Working data
===

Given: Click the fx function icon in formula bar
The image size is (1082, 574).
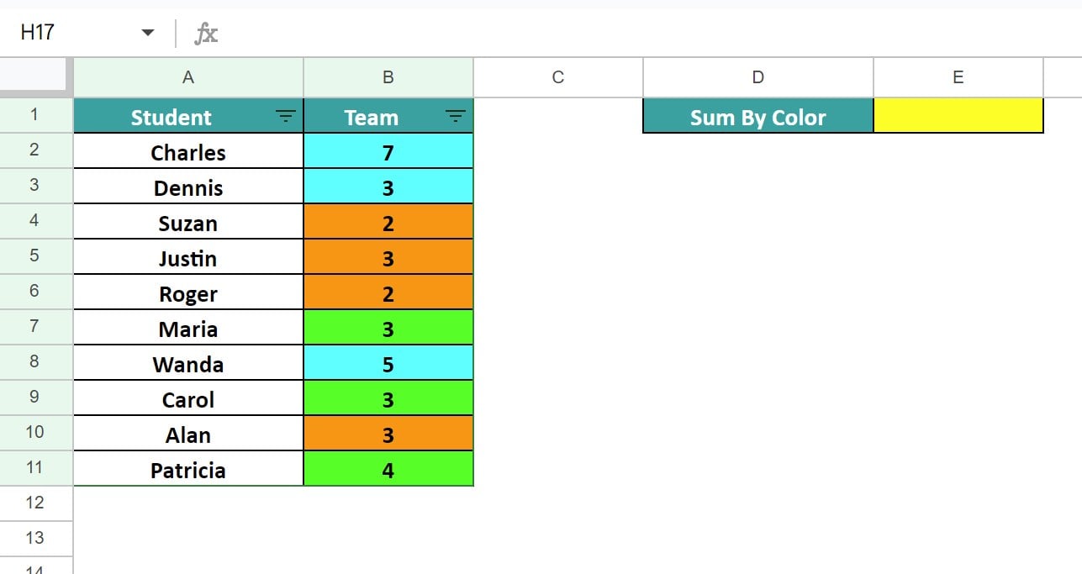Looking at the screenshot, I should coord(206,33).
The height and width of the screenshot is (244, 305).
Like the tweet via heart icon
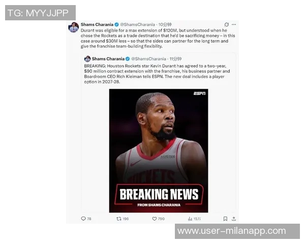[155, 219]
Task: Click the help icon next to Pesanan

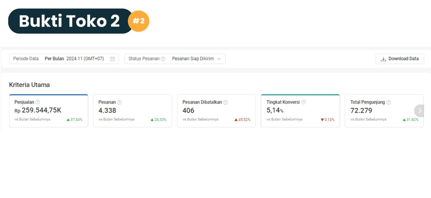Action: (119, 102)
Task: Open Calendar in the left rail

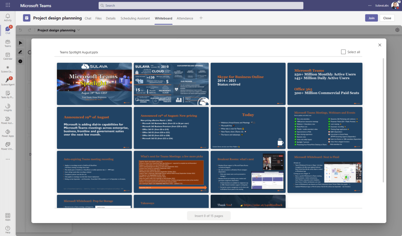Action: [7, 55]
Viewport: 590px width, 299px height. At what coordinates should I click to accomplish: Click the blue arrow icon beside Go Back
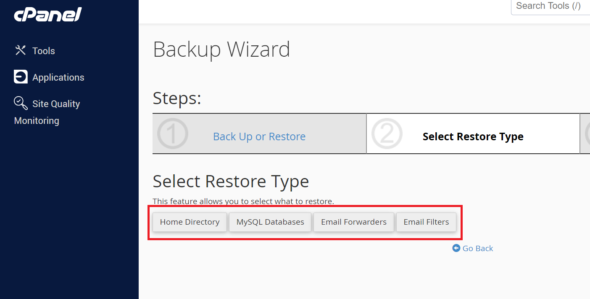pyautogui.click(x=456, y=248)
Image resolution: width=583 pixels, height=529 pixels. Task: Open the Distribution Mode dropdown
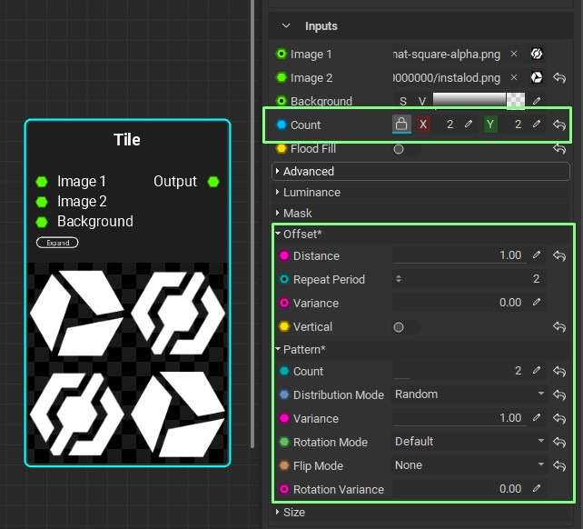click(x=468, y=394)
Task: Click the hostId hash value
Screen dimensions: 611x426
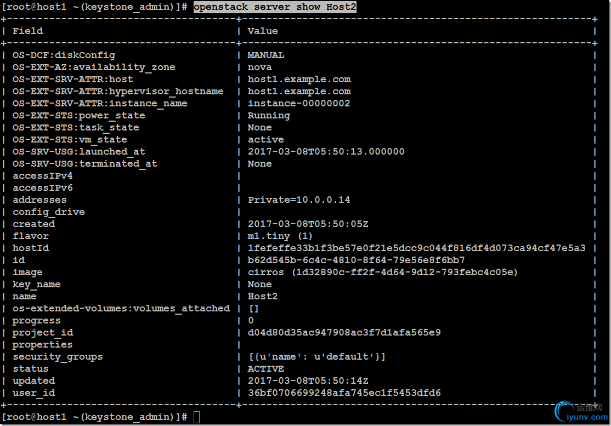Action: [416, 248]
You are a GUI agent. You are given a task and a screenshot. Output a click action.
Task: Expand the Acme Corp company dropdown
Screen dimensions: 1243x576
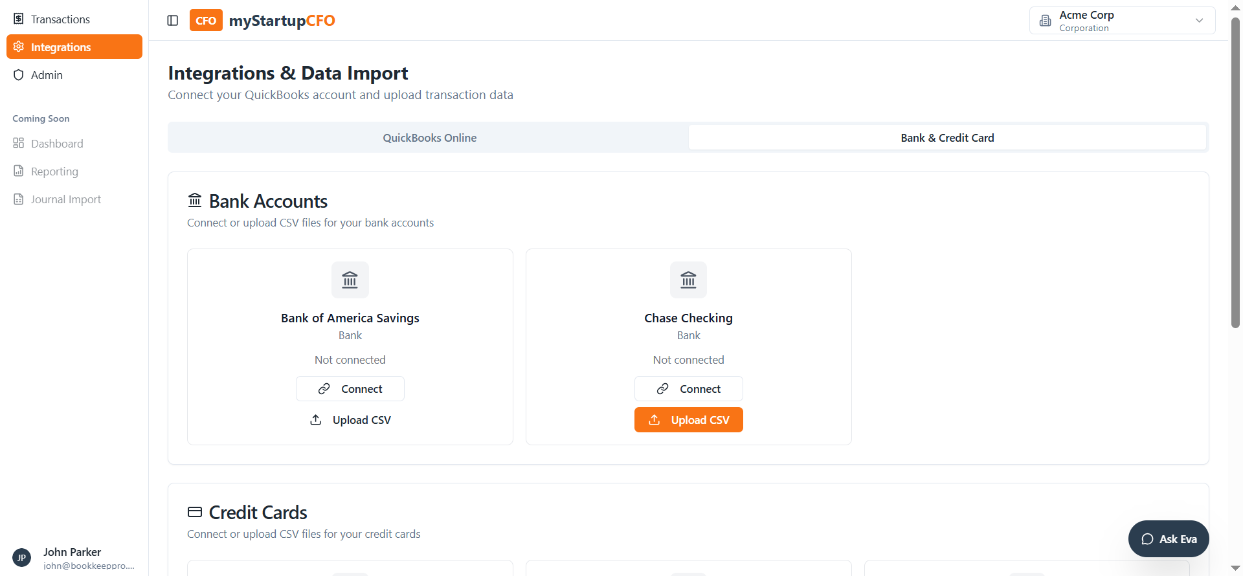(1121, 21)
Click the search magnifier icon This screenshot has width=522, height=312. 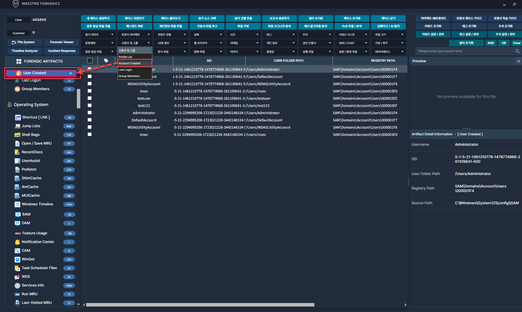pos(517,51)
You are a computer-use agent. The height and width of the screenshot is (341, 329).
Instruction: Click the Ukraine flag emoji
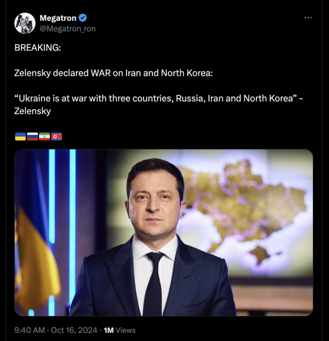pyautogui.click(x=20, y=137)
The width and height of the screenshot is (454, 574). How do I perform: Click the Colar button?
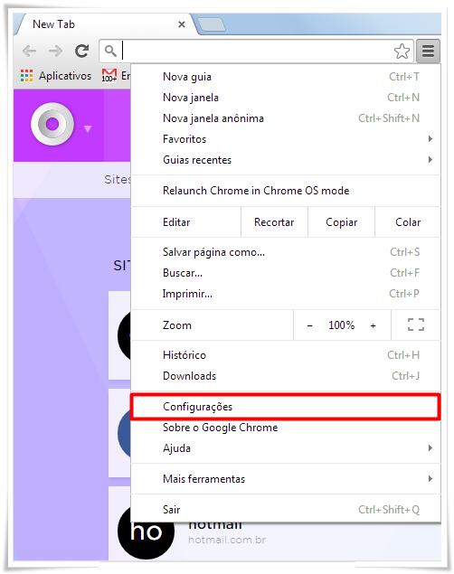coord(408,222)
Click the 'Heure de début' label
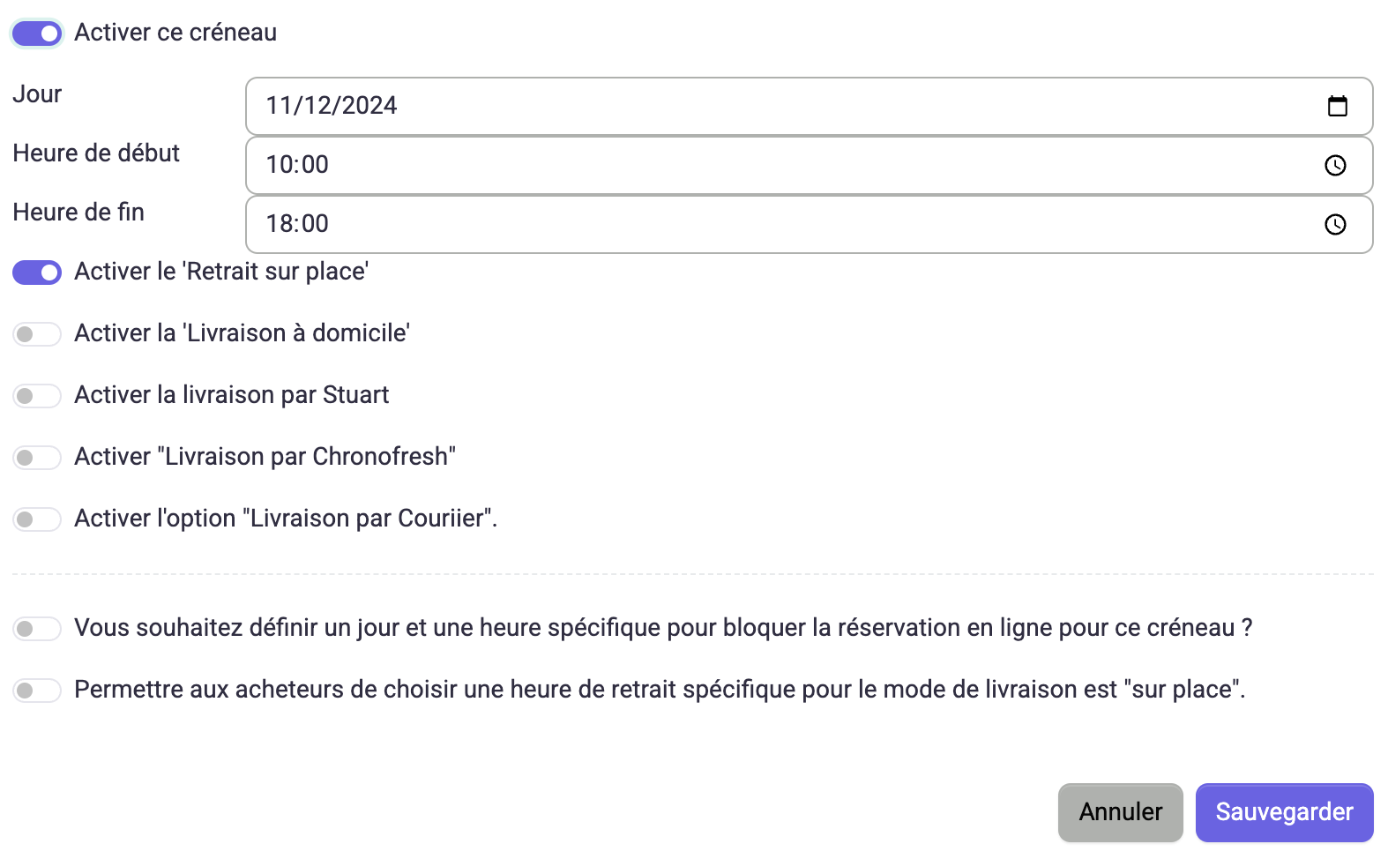This screenshot has width=1388, height=859. (x=96, y=153)
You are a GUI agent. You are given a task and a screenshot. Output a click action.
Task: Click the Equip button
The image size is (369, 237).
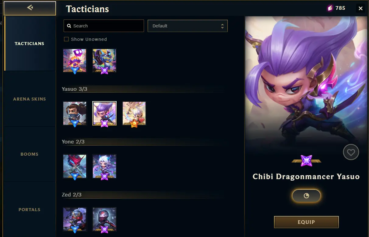306,222
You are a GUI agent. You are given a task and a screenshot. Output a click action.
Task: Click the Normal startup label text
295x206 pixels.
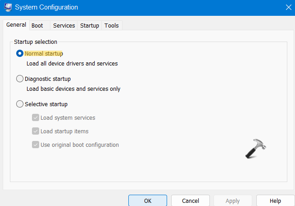point(44,53)
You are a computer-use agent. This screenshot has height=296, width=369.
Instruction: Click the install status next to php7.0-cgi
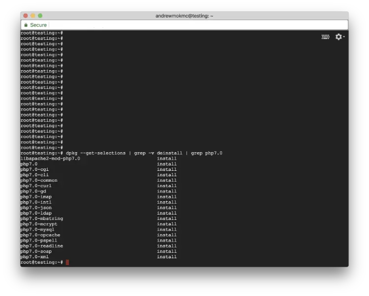[x=167, y=169]
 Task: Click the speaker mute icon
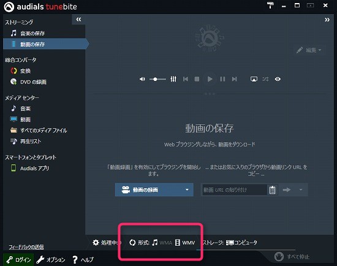tap(142, 79)
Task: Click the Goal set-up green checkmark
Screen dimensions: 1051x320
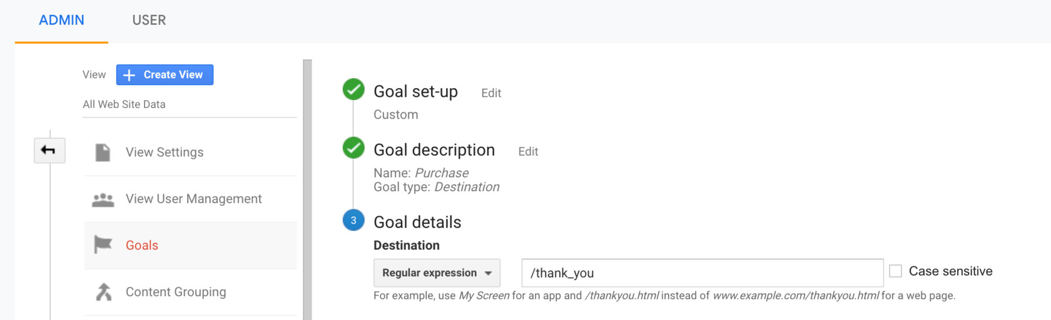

===

Exercise aim
Give again the part of the records that opens with the line containing "Task: Click the speaker mute icon" and runs through the end, switching "speaker mute icon" to "volume mute icon" and leaving out the pictures.

Reply
 Task: Click the volume mute icon
tap(142, 79)
Task: Click the Goal set-up green checkmark
Screen dimensions: 1051x320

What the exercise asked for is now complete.